How To Not Lose Money In The Stock Market

True diversification is one of the easiest ways to ensure that you will have more money five years from now than you had this year. Here is what I think diversification really is (it might not be what you think), how it has done in the past, and why I think it give’s you more return on you time and money than almost anything else!

So what do I think true diversification is? 5 stocks? 10 stocks? 50 stocks? NO!!

To me true diversification is this….Having a portfolio of multiple asset classes!


Whats an asset class?  Here’s the definition, but I have to warn you, the definition…kind of … sucks! Asset Class – A particular type of investment vehicle. The reason this is a terrible definition is because it is subjective.  Think of it like this. What if I told you a Food Class – is a particular type of food. See what I mean, a Food Class could be anything. To one person a type of food class is as broad as fruits and vegetables (stocks and bonds), but to someone else it could be as specific as citrus fruits and all other fruits (value stocks and growth stocks).

Now while I have no good way to define what a Food Class out to be, I think an asset class should be this….an investment that zigs while another investment zags. Now you can find out if an asset zigs while another zags a number of ways, one way to do it is to check there correlation to each other, which is great for identifying this zig zag relationship, but only common sense can ensure that the relationship will continue into the future.

For example stocks and federal bonds have almost always been negatively correlated with each other (nerdspeak for one zigs while the other zags). But this relationship will likely continue into the future because of the common sense reason that when investors sell the risky asset class (stocks) they want to use that money to move into something safer (federal bonds). The decrease in demand for stocks will decrease their price and the increase in demand for federal bonds increases their price and the zig zag relationship will continue.
So here is the question…Is diversification for you? I would say that it is most certainly is if you are a “lazy investor.” By this I mean you want to get good and safe returns on you investment, but you don’t have time or what to spend your time analyzing financial statements.
Here is an easy way to be fully diversified. Buy two index funds, put 50% in each, because one of them will zig while the other zags. Here are the two funds that you should invest in..first an index fund that tracks tracks every stock in every stock market in the world, known as a “total world fund” or “total equity fund.” The other fund to invest in is a “total bond fund,” ideally this would track every long term high grade bond in the world. I have tested this concept by seeing how it would have performed in the past using two investment funds, the results are in the graph and table below. The two funds are the Vanguard Global Equity Fund (which is close to a global index), and the Vanguard Long-Term Bond Index Fund (it invests in long term U.S. Government Bonds and long term high grade corporate bonds).
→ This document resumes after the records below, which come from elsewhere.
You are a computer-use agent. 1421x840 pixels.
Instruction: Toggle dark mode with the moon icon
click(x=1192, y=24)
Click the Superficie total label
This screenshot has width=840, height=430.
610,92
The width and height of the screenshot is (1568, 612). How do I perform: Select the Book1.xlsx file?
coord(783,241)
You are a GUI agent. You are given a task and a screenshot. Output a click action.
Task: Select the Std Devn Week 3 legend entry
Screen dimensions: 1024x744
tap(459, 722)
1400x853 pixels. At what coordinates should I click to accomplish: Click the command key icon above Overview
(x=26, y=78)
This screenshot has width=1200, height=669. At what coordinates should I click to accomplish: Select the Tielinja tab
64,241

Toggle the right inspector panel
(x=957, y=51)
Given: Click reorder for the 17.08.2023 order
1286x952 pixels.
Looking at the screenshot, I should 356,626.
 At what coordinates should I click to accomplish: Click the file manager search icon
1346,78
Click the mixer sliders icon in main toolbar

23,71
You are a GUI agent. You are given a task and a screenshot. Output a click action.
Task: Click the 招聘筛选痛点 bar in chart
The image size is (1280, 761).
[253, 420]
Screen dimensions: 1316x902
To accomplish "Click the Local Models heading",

Nerd Note – These results assume that dividends and payments are reinvested and taxes and fees are not included, it also the 50%50% portfolio is rebalanced annually. The same goes for the S&P 500 results so that we are comparing apples to apples. (as a side note I want to say that I’m am not endorsing Vanguard in any way and that this is only one way to create a diversified portfolio of multiple asset classes)

Notice how much smother the rise in the diversified portfolio is. It might not be as exciting as the S&P 500 portfolio but it only lost money in one of the 14 years on the graph, which happened to be the worst stock market crash since the Great Depression. Also notice that the diversified portfolio  made money every year between 2000 and 2003 (the second worst sock market drop since the great depression).

With just these two investments split 50/50 you can be very confident that you will have more money five years from now than you have now. I’m not saying that you will beat the stock market, but you won’t lose money or spend much time analyzing stocks, and to many people this ability to sleep well at night because you know that you are growing your money is worth it.

Thanks for reading and I hope that this helps some of you with your investment decisions in the future.